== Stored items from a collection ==
____

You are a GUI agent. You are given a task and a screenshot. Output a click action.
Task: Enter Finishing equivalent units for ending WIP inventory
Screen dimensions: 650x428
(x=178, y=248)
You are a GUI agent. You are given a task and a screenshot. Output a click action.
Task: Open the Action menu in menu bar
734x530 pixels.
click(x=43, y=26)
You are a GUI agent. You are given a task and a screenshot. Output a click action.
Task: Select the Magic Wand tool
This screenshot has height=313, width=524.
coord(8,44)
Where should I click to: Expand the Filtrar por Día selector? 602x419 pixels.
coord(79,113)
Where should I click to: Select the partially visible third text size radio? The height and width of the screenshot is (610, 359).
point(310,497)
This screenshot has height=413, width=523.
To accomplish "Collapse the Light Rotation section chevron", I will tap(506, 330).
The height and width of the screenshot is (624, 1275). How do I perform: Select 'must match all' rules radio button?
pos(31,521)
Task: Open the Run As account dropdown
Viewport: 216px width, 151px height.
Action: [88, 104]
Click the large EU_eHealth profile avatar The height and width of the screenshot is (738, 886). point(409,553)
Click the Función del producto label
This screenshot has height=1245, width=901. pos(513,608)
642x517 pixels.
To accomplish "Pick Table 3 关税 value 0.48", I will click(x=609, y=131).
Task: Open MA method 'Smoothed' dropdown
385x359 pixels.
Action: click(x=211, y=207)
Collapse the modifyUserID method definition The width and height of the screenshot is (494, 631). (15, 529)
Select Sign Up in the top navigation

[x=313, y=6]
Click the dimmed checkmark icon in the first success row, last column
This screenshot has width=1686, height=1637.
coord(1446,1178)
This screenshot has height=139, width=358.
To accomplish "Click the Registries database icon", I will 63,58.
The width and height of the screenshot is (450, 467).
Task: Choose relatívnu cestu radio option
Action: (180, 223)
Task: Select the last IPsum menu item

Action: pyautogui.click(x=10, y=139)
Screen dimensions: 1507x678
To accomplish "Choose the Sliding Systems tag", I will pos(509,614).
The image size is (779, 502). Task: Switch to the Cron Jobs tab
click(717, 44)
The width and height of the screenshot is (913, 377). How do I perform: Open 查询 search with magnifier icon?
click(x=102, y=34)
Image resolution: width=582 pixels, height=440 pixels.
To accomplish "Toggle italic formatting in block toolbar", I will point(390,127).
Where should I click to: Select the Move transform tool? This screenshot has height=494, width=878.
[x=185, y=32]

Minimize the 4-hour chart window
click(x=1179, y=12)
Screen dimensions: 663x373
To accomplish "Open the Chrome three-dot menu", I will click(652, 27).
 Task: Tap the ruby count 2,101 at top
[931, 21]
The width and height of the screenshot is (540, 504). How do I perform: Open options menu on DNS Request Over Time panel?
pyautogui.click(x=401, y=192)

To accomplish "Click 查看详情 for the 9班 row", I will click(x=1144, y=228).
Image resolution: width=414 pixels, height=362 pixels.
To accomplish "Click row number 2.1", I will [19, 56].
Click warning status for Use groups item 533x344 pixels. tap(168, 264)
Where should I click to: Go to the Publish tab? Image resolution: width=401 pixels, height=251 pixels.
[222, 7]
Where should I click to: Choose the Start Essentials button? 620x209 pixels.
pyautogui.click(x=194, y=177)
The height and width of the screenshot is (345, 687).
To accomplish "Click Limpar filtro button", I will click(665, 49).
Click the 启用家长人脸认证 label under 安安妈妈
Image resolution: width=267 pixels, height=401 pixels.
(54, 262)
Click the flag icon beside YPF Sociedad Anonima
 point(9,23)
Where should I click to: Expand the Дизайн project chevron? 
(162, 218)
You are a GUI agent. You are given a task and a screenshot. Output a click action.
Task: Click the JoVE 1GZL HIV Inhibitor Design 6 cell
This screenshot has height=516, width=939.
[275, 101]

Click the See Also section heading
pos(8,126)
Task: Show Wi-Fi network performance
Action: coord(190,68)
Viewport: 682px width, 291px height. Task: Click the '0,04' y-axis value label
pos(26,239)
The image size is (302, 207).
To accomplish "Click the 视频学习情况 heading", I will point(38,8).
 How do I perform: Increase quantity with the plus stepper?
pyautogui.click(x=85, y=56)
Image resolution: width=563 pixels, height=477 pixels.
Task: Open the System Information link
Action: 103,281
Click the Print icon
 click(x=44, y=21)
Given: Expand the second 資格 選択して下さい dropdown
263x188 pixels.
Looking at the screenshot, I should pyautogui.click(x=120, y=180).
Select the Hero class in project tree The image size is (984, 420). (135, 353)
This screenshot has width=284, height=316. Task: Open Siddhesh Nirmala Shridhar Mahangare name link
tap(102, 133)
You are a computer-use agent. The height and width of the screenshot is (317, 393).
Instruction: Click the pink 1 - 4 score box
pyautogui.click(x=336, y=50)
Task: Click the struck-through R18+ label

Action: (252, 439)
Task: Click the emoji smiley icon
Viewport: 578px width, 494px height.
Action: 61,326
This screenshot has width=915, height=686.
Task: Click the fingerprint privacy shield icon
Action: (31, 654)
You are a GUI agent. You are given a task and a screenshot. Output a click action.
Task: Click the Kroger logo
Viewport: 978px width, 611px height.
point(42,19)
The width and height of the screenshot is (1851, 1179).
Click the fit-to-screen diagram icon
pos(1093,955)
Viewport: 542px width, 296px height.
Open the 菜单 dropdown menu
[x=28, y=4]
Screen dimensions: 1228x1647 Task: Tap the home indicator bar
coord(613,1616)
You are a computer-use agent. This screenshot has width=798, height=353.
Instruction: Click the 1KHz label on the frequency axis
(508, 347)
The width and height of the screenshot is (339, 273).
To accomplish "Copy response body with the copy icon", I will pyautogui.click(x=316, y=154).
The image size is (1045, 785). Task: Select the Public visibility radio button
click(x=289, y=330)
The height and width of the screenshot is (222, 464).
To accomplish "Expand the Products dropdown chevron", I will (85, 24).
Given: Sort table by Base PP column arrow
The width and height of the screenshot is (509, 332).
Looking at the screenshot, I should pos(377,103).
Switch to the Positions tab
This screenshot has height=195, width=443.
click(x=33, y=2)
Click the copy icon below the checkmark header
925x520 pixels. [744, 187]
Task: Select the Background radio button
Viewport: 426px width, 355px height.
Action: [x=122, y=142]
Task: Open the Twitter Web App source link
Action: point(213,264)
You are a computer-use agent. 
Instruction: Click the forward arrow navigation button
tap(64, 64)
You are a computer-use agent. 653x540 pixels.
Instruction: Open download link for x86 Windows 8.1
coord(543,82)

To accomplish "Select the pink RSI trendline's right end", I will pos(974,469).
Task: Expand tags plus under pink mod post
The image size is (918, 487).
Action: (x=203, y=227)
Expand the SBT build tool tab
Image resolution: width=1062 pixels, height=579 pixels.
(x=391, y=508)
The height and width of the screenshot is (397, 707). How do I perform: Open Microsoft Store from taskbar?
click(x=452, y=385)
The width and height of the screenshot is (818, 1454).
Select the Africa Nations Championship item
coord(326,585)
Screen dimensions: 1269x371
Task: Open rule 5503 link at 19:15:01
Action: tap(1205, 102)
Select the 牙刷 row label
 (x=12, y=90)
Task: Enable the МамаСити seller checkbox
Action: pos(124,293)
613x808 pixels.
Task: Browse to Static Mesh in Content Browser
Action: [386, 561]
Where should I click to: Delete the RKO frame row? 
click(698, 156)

____

== ABOUT THIS EXERCISE ==
Look above for the line containing "Select the Africa Nations Championship item". Return it and each line after it exactly, through the last line, and nothing more.

== SOLUTION BELOW ==
Select the Africa Nations Championship item
coord(326,585)
Screen dimensions: 1269x371
Task: Open rule 5503 link at 19:15:01
Action: tap(1205, 102)
Select the 牙刷 row label
 (x=12, y=90)
Task: Enable the МамаСити seller checkbox
Action: pos(124,293)
613x808 pixels.
Task: Browse to Static Mesh in Content Browser
Action: [386, 561]
Where should I click to: Delete the RKO frame row? 
click(698, 156)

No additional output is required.